All told, it’s been a surprising and bizarre turn of events in the yearslong effort to handle Hsieh’s estate — a legal drama that has already involved lawsuits, creditors’ claims and detailed accounts of Hsieh’s drug use and erratic behavior in his final year alive.
Big estate, big fees
Hsieh, the former CEO of online shoe seller Zappos and face of downtown Las Vegas’ economic revival, died on Nov. 27, 2020, at age 46 from injuries suffered in a Connecticut house fire.
He was unmarried and died as one of downtown’s biggest property owners, having amassed a portfolio of apartment complexes, office buildings, empty lots and other sites through a $350 million side venture originally called Downtown Project.
As seen in a court filing in late 2021, a preliminary inventory valued his estate at “no less than” $523 million and noted assets were still being identified and evaluated.
Hsieh’s father, Richard Hsieh, has been managing his son’s estate, and the dad’s legal team has stated multiple times in court filings that the younger Hsieh died without a will.
Attorneys Dara Goldsmith and Vivian Thoreen, who represent Hsieh’s father in the probate case, did not respond to a request for comment for this story.
As seen in four petititions for payment in the case from 2021 through 2024, Goldsmith’s firm, Goldsmith & Guymon, billed more than $1.3 million in fees and nearly $34,000 in costs, and Thoreen’s firm, Holland & Knight, billed almost $8.4 million in fees and more than $270,000 in costs.
Hsieh’s father and brother also billed $8 million in fees to serve as administrators of the estate, according to the petitions. His brother resigned from the role in summer 2022.
‘I’m not approving that rate’
Sturman has approved payments for the family and its legal team, though she criticized hourly billing rates in the case at a hearing in late 2023.
Attorneys for Hsieh’s father had filed court papers that fall saying Goldsmith’s rate was $600 per hour and other lawyers at her small Las Vegas firm charged between $350 to $425 per hour.
At Holland & Knight — a big firm with offices around the country — Thoreen’s hourly billing rates in the period covered by the filing were $1,075 and $1,175.
The court filing also indicated that several other lawyers at Holland & Knight were working on the case, with hourly rates listed between $700 and $1,275.
“I know this is a huge estate. … But the concern I have here is approving these fees. … This is not what’s reasonable in this community,” Sturman said at the Dec. 7, 2023, hearing, according to a transcript filed in court.
“I have no problem with $600 an hour,” the judge said. “I have a problem with $1,250. I’m not approving that rate.”
Complex case
The legal team for Hsieh’s father subsequently filed court papers stating that the prevailing market rate in a community is “only one way” for a court to determine whether attorneys’ fees are reasonable, and that there were several cases in Nevada with billing rates at or above $1,000 when adjusted for inflation.

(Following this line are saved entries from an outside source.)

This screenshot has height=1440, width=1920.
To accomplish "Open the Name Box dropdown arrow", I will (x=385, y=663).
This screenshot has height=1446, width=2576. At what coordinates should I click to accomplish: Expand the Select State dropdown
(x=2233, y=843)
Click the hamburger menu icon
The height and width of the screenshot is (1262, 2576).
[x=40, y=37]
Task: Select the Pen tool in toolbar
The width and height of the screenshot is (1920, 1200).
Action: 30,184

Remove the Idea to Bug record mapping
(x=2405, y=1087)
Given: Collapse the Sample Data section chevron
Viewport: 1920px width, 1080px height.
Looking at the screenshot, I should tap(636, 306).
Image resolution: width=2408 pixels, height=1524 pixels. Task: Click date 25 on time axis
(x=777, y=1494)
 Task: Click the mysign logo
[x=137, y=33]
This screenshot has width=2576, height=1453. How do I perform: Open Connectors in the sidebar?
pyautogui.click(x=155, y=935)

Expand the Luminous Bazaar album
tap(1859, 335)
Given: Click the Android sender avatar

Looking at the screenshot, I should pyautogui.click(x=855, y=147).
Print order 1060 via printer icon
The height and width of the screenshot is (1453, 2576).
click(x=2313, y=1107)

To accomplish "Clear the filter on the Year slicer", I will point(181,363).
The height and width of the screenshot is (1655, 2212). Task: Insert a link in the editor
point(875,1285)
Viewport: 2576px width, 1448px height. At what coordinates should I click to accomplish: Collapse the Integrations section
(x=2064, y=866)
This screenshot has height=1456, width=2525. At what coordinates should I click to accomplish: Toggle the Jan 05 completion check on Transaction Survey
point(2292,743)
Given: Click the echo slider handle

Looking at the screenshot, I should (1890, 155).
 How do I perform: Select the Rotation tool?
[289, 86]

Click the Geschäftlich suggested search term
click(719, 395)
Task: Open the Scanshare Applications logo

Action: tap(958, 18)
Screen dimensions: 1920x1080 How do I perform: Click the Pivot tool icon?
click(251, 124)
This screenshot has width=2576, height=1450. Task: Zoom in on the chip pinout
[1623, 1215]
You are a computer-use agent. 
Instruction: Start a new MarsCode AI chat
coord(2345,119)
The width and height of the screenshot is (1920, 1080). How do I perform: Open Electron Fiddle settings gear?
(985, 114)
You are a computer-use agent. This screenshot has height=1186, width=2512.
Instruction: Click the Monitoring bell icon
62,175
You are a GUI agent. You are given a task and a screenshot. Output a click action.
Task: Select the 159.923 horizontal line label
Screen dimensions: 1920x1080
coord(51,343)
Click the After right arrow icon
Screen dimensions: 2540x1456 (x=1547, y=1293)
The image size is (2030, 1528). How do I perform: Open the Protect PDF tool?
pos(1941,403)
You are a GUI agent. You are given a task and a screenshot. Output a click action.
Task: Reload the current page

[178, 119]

They also noted that Hsieh’s estate consists of a broad portfolio of assets and business interests and requires specialists in estate taxes, real estate, corporate law and securities, labor and employment, complex litigation and probate.
The value that Holland & Knight offers by having wide-ranging services in one firm “cannot be overstated,” the attorneys wrote, noting the estate has faced multiple active lawsuits and other issues simultaneously.
The estate could theoretically “employ multiple firms with lower billing rates to address the complex issues” it faces, but the “associated transaction costs and risks of doing so are far too great,” the attorneys argued.
Sturman, who had approved Goldsmith & Guymon’s fees for the period covered by the filing, subsequently approved Holland & Knight’s fees as well, court records show.
She had declined to enter a finding that individual rates charged by certain Holland & Knight attorneys were reasonable in Las Vegas.
But she analyzed billing statements and rates of various lawyers who worked on different tasks and determined the “blended rate” was “not unreasonable in the local community,” Sturman wrote in her order.